Stored records:
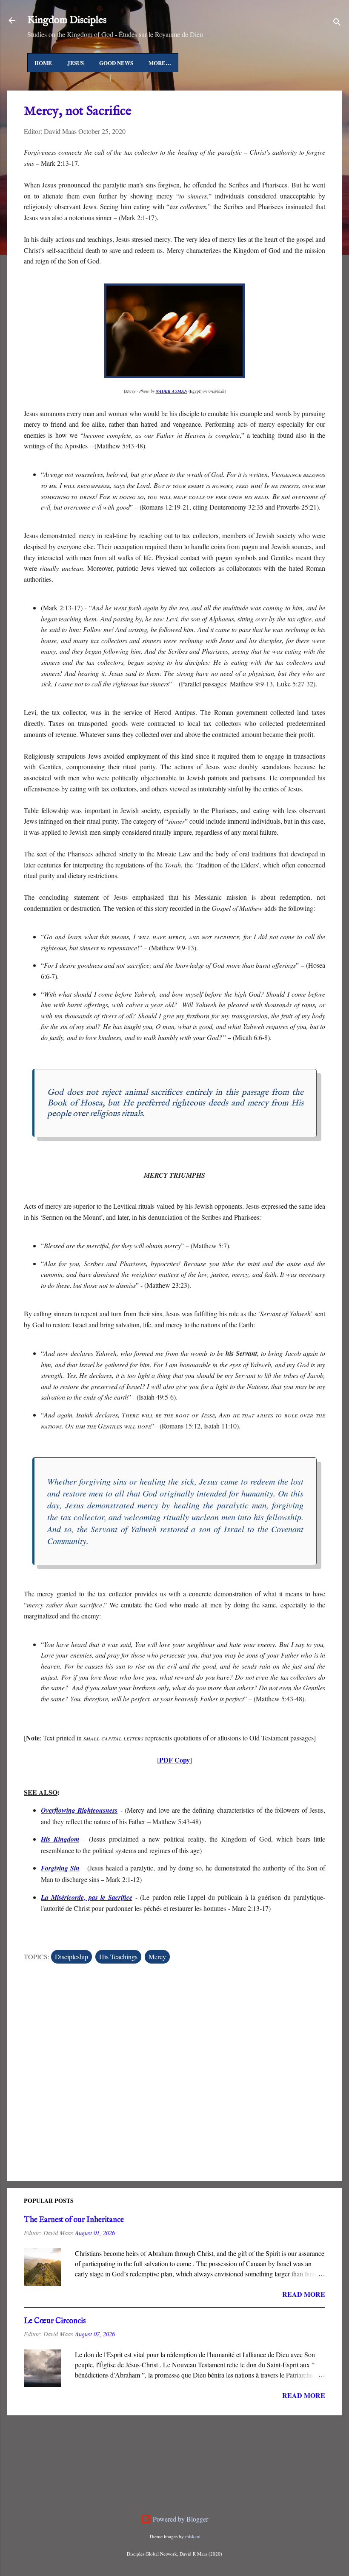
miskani (192, 2536)
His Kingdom (60, 1839)
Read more (303, 2294)
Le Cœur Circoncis (55, 2321)
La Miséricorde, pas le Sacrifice (86, 1897)
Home (43, 63)
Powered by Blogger (179, 2518)
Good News (116, 63)
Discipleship (71, 1956)
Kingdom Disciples (66, 20)
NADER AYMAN (171, 391)
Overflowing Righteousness (79, 1810)
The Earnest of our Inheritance (74, 2220)
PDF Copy (174, 1760)
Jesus (75, 63)
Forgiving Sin (60, 1868)
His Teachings (118, 1956)
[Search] (337, 23)
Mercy (157, 1956)
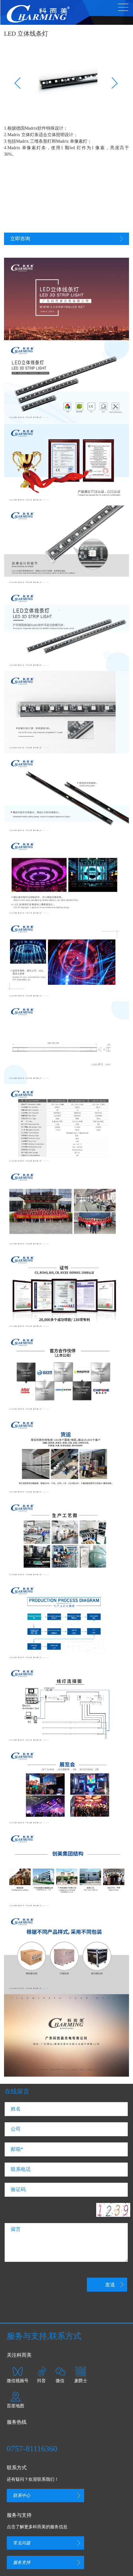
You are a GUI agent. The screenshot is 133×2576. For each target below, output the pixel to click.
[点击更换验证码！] (113, 2210)
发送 (110, 2284)
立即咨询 (20, 238)
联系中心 (21, 2495)
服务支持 (21, 2562)
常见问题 (21, 2543)
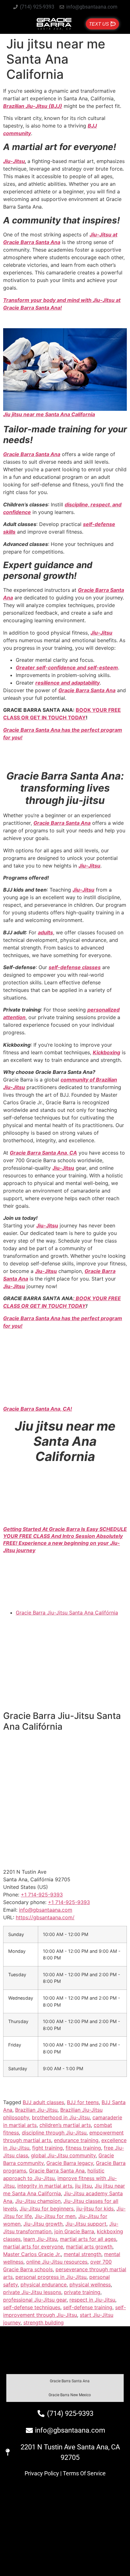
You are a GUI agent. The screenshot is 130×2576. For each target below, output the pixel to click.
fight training (47, 2148)
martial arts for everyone (33, 2246)
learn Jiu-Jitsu (40, 2239)
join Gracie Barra (74, 2231)
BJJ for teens (83, 2102)
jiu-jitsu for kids (95, 2208)
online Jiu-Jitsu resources (56, 2262)
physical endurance (44, 2284)
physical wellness (90, 2284)
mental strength (82, 2254)
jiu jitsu (83, 2186)
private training (82, 2292)
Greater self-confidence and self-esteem (67, 667)
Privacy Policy (42, 2473)
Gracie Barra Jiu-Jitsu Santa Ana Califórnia (67, 1612)
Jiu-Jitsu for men (55, 2216)
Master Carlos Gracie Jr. (32, 2254)
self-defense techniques (31, 2307)
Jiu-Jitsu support (85, 2224)
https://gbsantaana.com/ (45, 1917)
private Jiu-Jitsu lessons (32, 2292)
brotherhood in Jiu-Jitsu (61, 2117)
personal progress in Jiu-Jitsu (50, 2277)
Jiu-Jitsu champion (38, 2201)
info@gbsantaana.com (45, 1910)
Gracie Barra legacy (69, 2163)
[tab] (65, 2381)
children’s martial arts (65, 2125)
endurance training (76, 2140)
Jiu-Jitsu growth (42, 2224)
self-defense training (87, 2307)
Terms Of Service (84, 2473)
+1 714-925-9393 (69, 1902)
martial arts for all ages (88, 2239)
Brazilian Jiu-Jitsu (36, 2110)
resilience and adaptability (67, 683)
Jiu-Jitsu (14, 161)
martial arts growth (89, 2246)
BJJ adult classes (43, 2102)
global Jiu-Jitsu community (63, 2155)
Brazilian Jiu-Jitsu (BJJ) (32, 106)
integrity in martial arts (44, 2186)
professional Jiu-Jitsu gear (35, 2300)
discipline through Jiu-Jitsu (54, 2132)
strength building (43, 2322)
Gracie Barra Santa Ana (31, 454)
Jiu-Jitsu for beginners (47, 2208)
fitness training (83, 2148)
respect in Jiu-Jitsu (92, 2300)
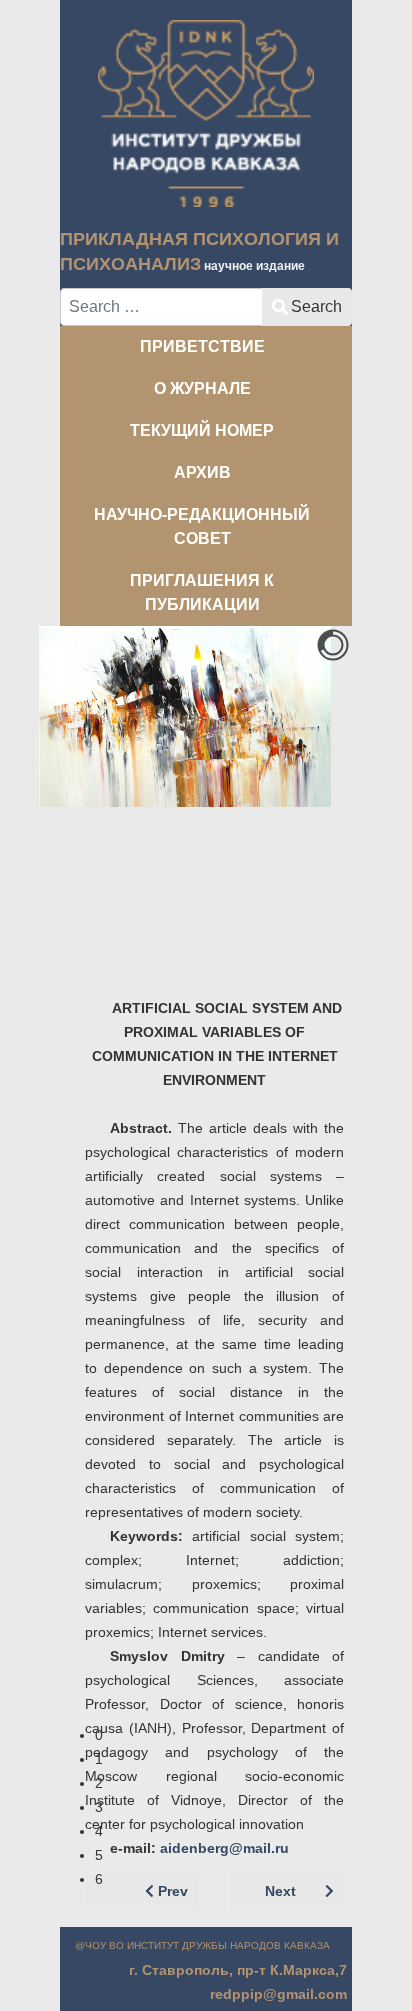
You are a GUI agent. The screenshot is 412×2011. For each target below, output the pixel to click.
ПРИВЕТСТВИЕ (202, 346)
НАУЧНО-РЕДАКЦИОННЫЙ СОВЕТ (202, 526)
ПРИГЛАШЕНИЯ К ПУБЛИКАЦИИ (202, 592)
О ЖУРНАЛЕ (202, 388)
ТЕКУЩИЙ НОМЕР (202, 430)
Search (316, 306)
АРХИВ (202, 472)
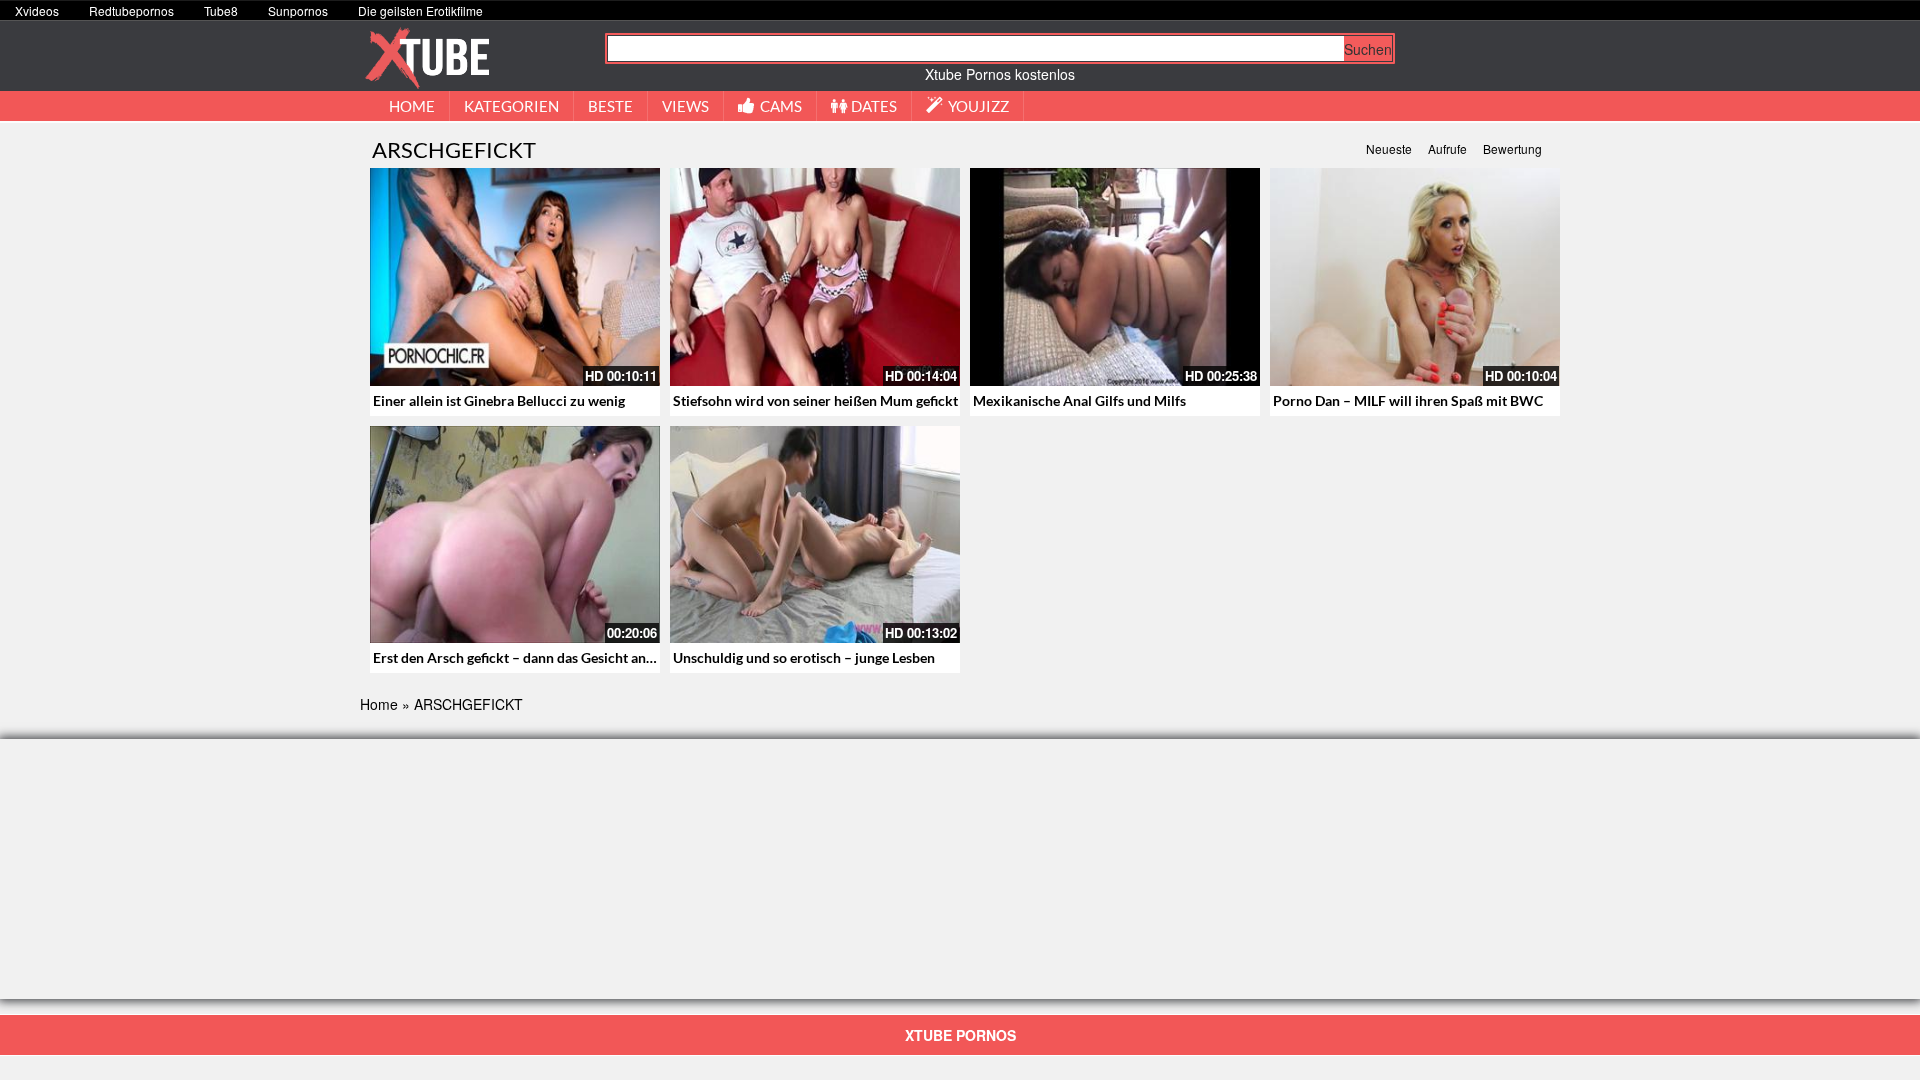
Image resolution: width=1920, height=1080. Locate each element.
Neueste (1389, 148)
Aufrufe (1447, 148)
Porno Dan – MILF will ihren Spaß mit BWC (1408, 400)
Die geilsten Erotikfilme (420, 10)
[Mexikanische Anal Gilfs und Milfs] (1115, 277)
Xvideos (37, 10)
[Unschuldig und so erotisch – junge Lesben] (815, 535)
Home (379, 704)
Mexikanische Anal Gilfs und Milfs (1079, 400)
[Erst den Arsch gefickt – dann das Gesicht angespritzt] (515, 535)
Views (685, 106)
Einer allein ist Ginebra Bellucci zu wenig (499, 400)
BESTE (610, 106)
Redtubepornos (131, 10)
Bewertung (1512, 148)
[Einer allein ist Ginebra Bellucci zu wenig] (515, 277)
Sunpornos (298, 10)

PROBLEM TO SOLVE: A single number is required: the count of lines in the records that include the string "allein".

OUTPUT FOR THIS TASK: 2